ASSIGNED TASK: A single number is needed: how many lines of the data below contain "width".
[RECORDS TO PROCESS — start]
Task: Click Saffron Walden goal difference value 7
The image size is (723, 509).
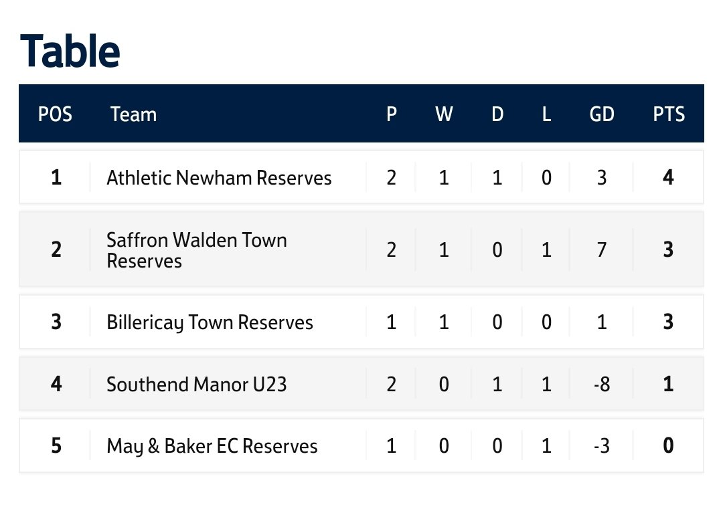Action: coord(602,249)
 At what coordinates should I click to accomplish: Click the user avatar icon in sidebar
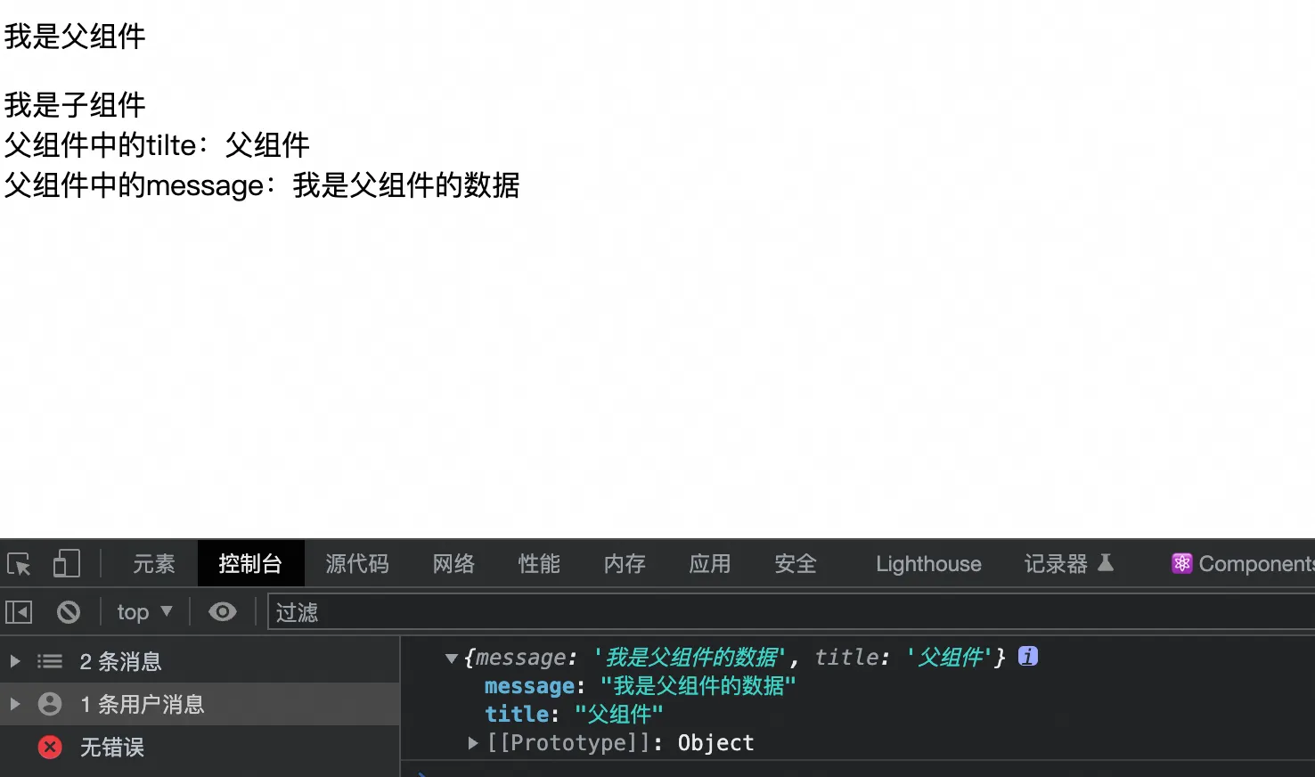[x=50, y=704]
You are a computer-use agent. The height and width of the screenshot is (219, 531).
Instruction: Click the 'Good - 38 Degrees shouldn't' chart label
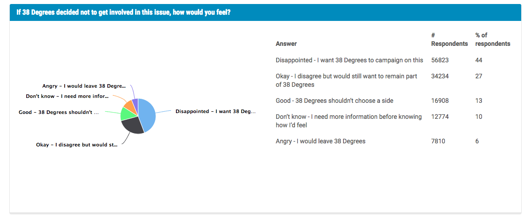coord(58,113)
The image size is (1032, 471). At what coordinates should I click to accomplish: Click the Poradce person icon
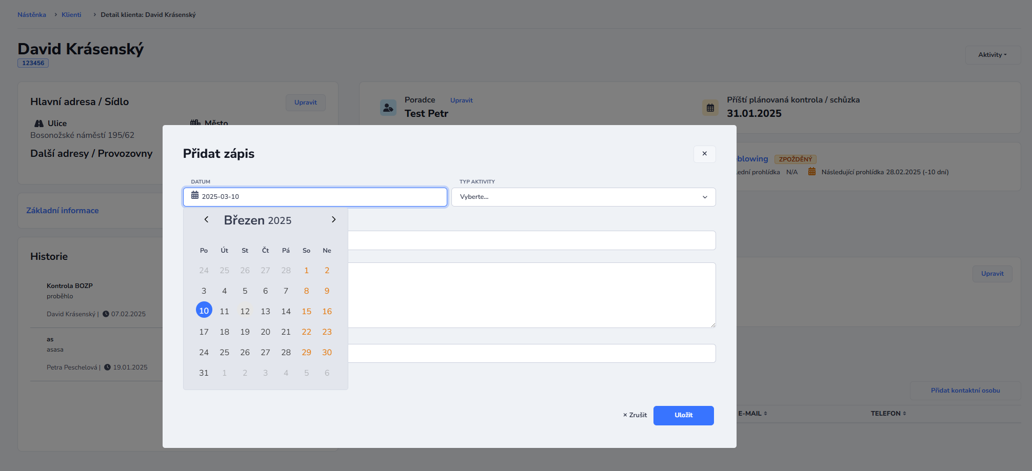[x=388, y=108]
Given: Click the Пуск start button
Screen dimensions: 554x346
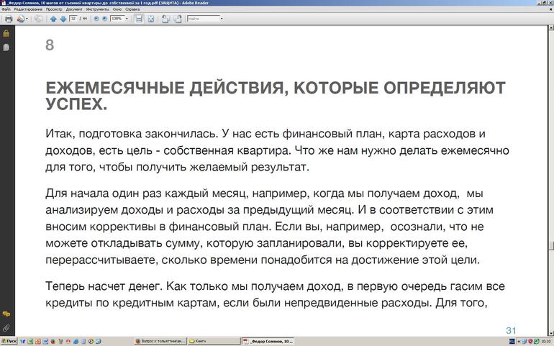Looking at the screenshot, I should point(9,341).
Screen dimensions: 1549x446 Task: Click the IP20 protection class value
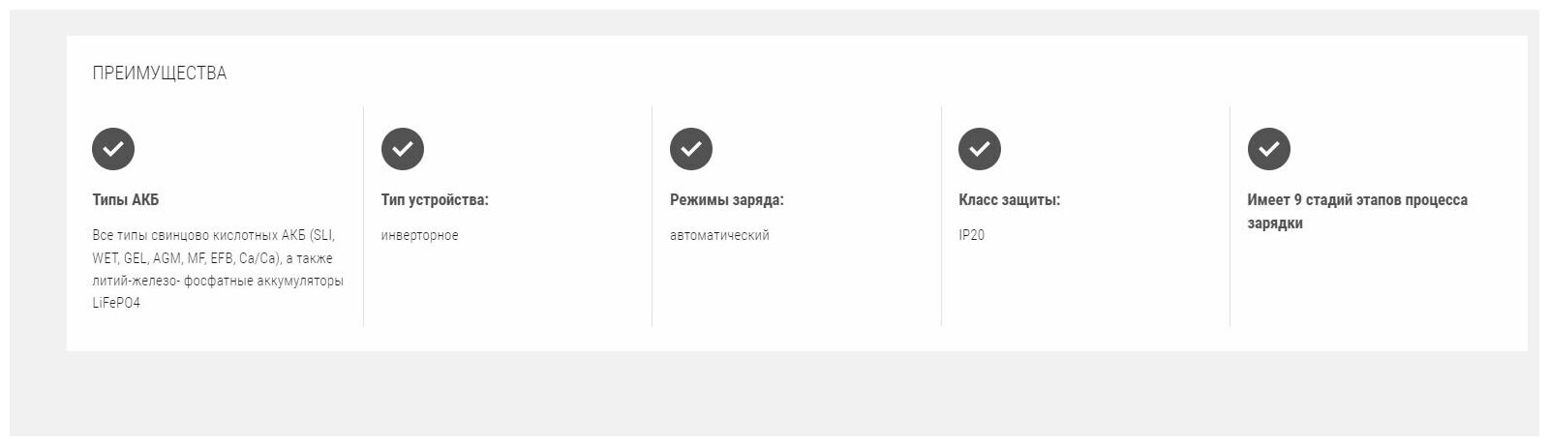click(971, 235)
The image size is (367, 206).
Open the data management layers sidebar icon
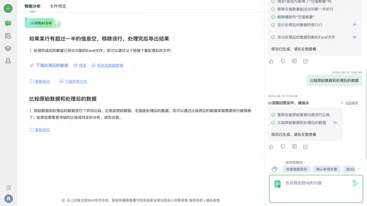[8, 48]
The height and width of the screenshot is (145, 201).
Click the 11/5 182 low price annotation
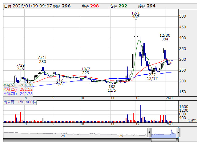click(111, 89)
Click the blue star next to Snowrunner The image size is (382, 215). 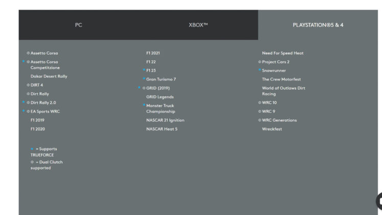pyautogui.click(x=259, y=70)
[RECORDS TO PROCESS — finish]
COMPLETED TASK: 2